TASK ITEM
In full and without alteration, write out the data below.

MATERIAL TO PROCESS
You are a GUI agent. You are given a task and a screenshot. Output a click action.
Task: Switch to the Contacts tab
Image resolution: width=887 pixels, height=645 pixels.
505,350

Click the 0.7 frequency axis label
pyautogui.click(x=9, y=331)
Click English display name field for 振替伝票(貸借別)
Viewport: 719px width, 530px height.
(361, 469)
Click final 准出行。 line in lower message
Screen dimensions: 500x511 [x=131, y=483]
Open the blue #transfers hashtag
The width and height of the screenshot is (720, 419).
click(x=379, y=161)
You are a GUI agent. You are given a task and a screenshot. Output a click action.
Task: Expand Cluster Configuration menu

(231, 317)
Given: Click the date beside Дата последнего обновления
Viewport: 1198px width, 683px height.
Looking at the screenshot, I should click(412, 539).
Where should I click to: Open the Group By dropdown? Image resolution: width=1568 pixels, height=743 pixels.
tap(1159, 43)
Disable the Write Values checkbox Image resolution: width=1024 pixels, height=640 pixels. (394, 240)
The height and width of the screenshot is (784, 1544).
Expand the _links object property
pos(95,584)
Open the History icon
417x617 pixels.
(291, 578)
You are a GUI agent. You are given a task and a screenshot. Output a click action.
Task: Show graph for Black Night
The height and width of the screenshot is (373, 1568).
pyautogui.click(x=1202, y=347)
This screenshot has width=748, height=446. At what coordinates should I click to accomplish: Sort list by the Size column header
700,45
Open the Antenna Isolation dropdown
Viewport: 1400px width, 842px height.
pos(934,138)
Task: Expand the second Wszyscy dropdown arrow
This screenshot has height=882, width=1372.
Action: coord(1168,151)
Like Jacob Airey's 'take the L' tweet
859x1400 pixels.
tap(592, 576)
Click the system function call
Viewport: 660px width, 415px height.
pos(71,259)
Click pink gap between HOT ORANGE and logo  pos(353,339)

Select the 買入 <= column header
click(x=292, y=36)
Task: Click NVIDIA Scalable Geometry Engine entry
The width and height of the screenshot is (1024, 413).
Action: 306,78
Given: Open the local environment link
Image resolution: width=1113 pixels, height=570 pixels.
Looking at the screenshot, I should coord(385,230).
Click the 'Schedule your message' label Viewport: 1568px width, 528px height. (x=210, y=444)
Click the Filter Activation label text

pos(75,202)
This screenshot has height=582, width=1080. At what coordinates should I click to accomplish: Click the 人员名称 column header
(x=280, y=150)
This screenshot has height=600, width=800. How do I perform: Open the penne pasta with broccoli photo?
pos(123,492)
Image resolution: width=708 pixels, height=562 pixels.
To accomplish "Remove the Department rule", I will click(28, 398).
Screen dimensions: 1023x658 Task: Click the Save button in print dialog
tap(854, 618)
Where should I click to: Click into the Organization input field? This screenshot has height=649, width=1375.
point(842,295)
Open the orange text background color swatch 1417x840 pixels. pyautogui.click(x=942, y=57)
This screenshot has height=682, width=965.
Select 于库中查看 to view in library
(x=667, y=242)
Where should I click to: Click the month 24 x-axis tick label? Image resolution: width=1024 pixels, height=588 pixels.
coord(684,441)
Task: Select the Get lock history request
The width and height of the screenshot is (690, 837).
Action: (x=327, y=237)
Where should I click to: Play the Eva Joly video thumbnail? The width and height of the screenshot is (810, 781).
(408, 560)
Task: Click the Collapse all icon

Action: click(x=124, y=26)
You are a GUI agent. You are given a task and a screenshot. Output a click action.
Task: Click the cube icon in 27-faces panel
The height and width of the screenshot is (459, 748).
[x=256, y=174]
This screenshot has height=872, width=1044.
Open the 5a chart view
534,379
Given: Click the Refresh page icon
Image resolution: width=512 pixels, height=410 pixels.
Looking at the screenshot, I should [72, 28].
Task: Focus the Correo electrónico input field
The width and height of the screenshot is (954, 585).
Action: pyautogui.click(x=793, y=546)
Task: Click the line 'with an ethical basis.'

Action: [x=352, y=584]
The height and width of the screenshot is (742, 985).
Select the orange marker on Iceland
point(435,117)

OUTPUT
You are a GUI agent. You are given a task and a screenshot. Output a click action.
Task: Switch to the Contacts tab
Image resolution: width=887 pixels, height=645 pixels.
505,350

Click the 0.7 frequency axis label
pyautogui.click(x=9, y=331)
Click English display name field for 振替伝票(貸借別)
Viewport: 719px width, 530px height.
(361, 469)
Click final 准出行。 line in lower message
Screen dimensions: 500x511 [x=131, y=483]
Open the blue #transfers hashtag
The width and height of the screenshot is (720, 419).
click(x=379, y=161)
You are a GUI agent. You are given a task and a screenshot. Output a click action.
Task: Expand Cluster Configuration menu

(231, 317)
Given: Click the date beside Дата последнего обновления
Viewport: 1198px width, 683px height.
Looking at the screenshot, I should click(412, 539).
Where should I click to: Open the Group By dropdown? Image resolution: width=1568 pixels, height=743 pixels.
tap(1159, 43)
Disable the Write Values checkbox Image resolution: width=1024 pixels, height=640 pixels. (394, 240)
The height and width of the screenshot is (784, 1544).
Expand the _links object property
pos(95,584)
Open the History icon
417x617 pixels.
(291, 578)
You are a GUI agent. You are given a task and a screenshot. Output a click action.
Task: Show graph for Black Night
The height and width of the screenshot is (373, 1568).
pyautogui.click(x=1202, y=347)
This screenshot has width=748, height=446. At what coordinates should I click to accomplish: Sort list by the Size column header
700,45
Open the Antenna Isolation dropdown
Viewport: 1400px width, 842px height.
pos(934,138)
Task: Expand the second Wszyscy dropdown arrow
This screenshot has height=882, width=1372.
Action: coord(1168,151)
Like Jacob Airey's 'take the L' tweet
859x1400 pixels.
tap(592, 576)
Click the system function call
Viewport: 660px width, 415px height.
pos(71,259)
Click pink gap between HOT ORANGE and logo  pos(353,339)

Select the 買入 <= column header
click(x=292, y=36)
Task: Click NVIDIA Scalable Geometry Engine entry
The width and height of the screenshot is (1024, 413).
Action: 306,78
Given: Open the local environment link
Image resolution: width=1113 pixels, height=570 pixels.
Looking at the screenshot, I should coord(385,230).
Click the 'Schedule your message' label Viewport: 1568px width, 528px height. (x=210, y=444)
Click the Filter Activation label text

pos(75,202)
This screenshot has height=582, width=1080. At what coordinates should I click to accomplish: Click the 人员名称 column header
(x=280, y=150)
This screenshot has height=600, width=800. How do I perform: Open the penne pasta with broccoli photo?
pos(123,492)
Image resolution: width=708 pixels, height=562 pixels.
To accomplish "Remove the Department rule", I will click(28, 398).
Screen dimensions: 1023x658 Task: Click the Save button in print dialog
tap(854, 618)
Where should I click to: Click into the Organization input field? This screenshot has height=649, width=1375.
point(842,295)
Open the orange text background color swatch 1417x840 pixels. pyautogui.click(x=942, y=57)
This screenshot has height=682, width=965.
Select 于库中查看 to view in library
(x=667, y=242)
Where should I click to: Click the month 24 x-axis tick label? Image resolution: width=1024 pixels, height=588 pixels.
coord(684,441)
Task: Select the Get lock history request
The width and height of the screenshot is (690, 837).
Action: (x=327, y=237)
Where should I click to: Play the Eva Joly video thumbnail? The width and height of the screenshot is (810, 781).
(408, 560)
Task: Click the Collapse all icon

Action: click(x=124, y=26)
You are a GUI agent. You are given a task and a screenshot. Output a click action.
Task: Click the cube icon in 27-faces panel
The height and width of the screenshot is (459, 748).
[x=256, y=174]
This screenshot has height=872, width=1044.
Open the 5a chart view
534,379
Given: Click the Refresh page icon
Image resolution: width=512 pixels, height=410 pixels.
Looking at the screenshot, I should [72, 28].
Task: Focus the Correo electrónico input field
The width and height of the screenshot is (954, 585).
Action: pyautogui.click(x=793, y=546)
Task: Click the line 'with an ethical basis.'

Action: [x=352, y=584]
The height and width of the screenshot is (742, 985).
Select the orange marker on Iceland
point(435,117)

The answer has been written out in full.